'Recto/Verso' is an exhibition that looks at the way six different artists engage with photographic image making and the ambiguous perceptual relationships between object and representation. Be it through contingency, staging, iconicity, or imagined physicality, there is an investigation in to how we read and experience images.
Michele Abeles’ Day-Glo tableaux vivants avoid narrative reading, with titles that are an inventory of the elements included in the image. Her anonymous subjects, including classically posed males in recumbent poses and de- sexualized bodies, appear with the same image value as the other props she composes. The objects are chosen for their ‘blank’ quality, making them free from specific association, and creating a leveling effect. Each of the elements has a radically different relationship to the surface of the image, so much so that the ‘layers’ often work to flatten the picture. The compositions themselves are not random, but have an awkward character, as if we are only seeing a cropped section of an image.
Starting from the early 1960’s Robert Heinecken used an array of unconventional processes and an irreverent attitude toward the photographic original to influence the course of the art form. He had an interest in the currency of the image both in terms of economics and time frame. Heinecken’s ‘Possible Print’ photograms (1987 - 1996) were made through a contingent process whereby a single page from a mass circulation magazine was backlit so that the reverse page merged with the front. He then re-photographed the page, superimposing the visual and verbal information. Each print had different versions within the same edition so that the unpredictability that the title suggests manifested itself in the production process. Heinecken had a desire to replicate the speed and impact from where the material was sourced, hence released the work in proximity with the dates of the original material. The juxtaposed images were intended to highlight the oversaturation of mass media of the time, creating a critical engagement with photographic representation.
Alexandra Leykauf’s work focuses on the different levels at which an image exists. Her work shifts between representation of surface or space as physical substance or abstract suggestion. Each sculpture in this exhibition is created from photographs depicting glass cabinets in different museums. The glass vitrine becomes the lens through which space is represented but also disrupted by the sense of interior and exterior. As a viewer you are absent through the fact that you are never visible through the object or in the reflection. The objects on display are commodities of the past, objects of historical value, which may have lost their meaning to the contemporary viewer. The glass cabinets do not imitate directly the original but are clearly stand-ins for the object. By using this simple means, the constructions are distanced from the notion of the precious that is inherent to any display in a museum.
Dóra Maurer is an important figure in the Hungarian avant-garde art scene.
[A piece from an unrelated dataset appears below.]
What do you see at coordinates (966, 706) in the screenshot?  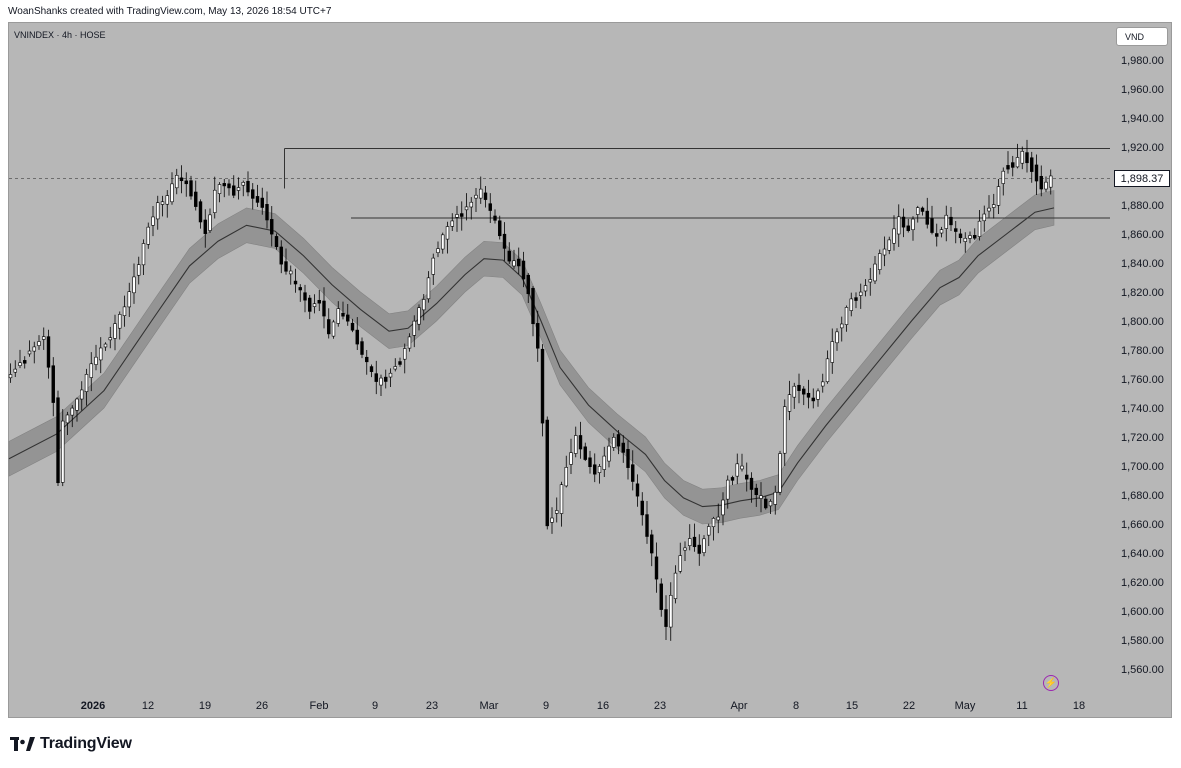 I see `x-axis-label: May` at bounding box center [966, 706].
Her artistic process of displacement and change manifests itself in different disciplines, one strand of which is photographic. There are constructive, concrete art methods at work in the way changes are created through translations, progressions and variations. Movement is to be understood not as mechanical but as movement for the eye, movement as the process of perception. Laszlo Beke describes her oeuvre as ‘Objective Tenderness’. Her use of a camera allowed the course of movements to be shown, ways of action and body talk to be made visible in sequences. In the series ‘Blind Touching of Objects’ Maurer wrapped the photo paper around everyday objects from her studio. The imprint of the object becomes the form of the photogram. In her series ‘Sluices’ she moves from a photograph, to a photogram, to a dustgram – all using a template abstract structure to record their different physical traces of movement through it.
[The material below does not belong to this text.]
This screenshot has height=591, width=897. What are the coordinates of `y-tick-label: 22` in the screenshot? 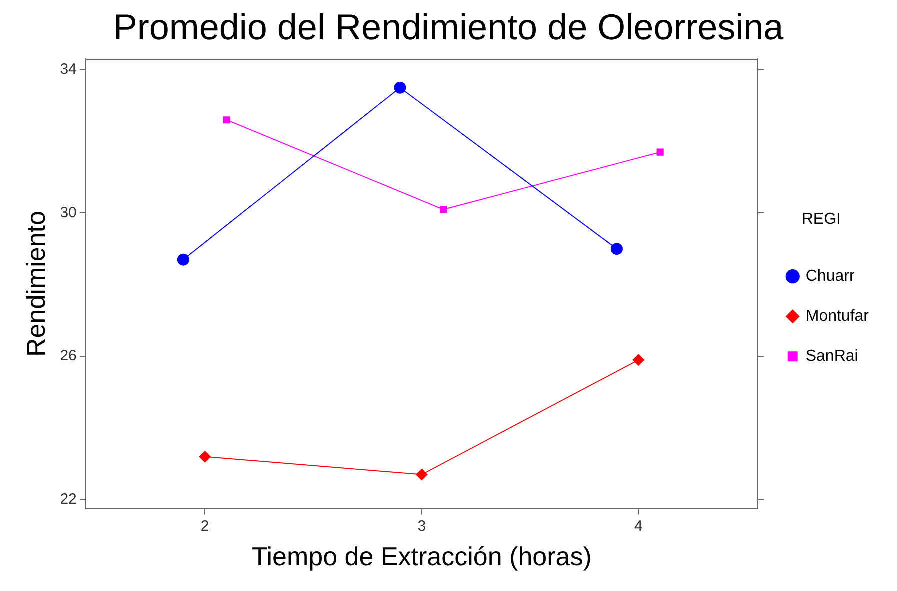 It's located at (68, 499).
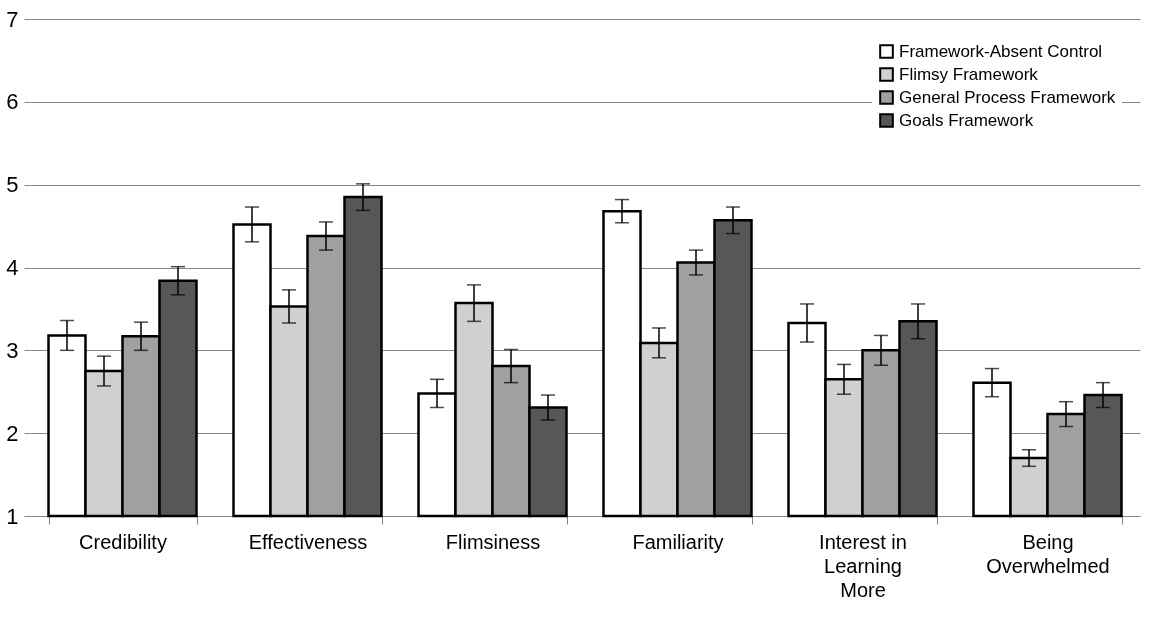 Image resolution: width=1163 pixels, height=617 pixels. Describe the element at coordinates (969, 74) in the screenshot. I see `legend-label: Flimsy Framework` at that location.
Lisa Oppenheim combs through archives and collections in search of examples of historical photography and its techniques, to be translated in her own photographs and film projections. For her, it is not just about the various moments at which reality was registered but also about how they guide our perception and experience of it. Her ‘Heliograms’ are made from an image of the sun from July 8th, 1876. This archival negative is exposed at different times of the day to sunlight, starting at dawn and continuing until dusk. There are times of the day when the artist cannot make an exposure, which appear as blank spaces on the wall, making physical a fractured temporal experience. Oppenheim makes a connection between the object represented and the physical way that light is the material that creates the photograph.
Erin Shirreff’s film ‘Ansel Adams, RCA building, circa 1940’, takes as its source imagery the classic American photographer’s architectural portrait of Rockefeller Plaza. Made by re-photographing the same image hundreds of times to counterfeit changing light and climate conditions, it appears to be a time-lapse film of the building itself. She re-imagines a physical and temporal relationship to the autonomous iconic original photograph of building as monument. This shift between the sculptural and photographic is also emphasized in her ‘Four Sides’ series, which similarly destabilizes the viewers sense of perception by taking two photographs of a minimal sculptural form, bisecting the flattened image and reconnecting it in four different permutations that appear to recreate four different sculptures. Shirreff investigates the spaces and intervals between these translated forms and images to animate the imaginative space of what we see and don't see.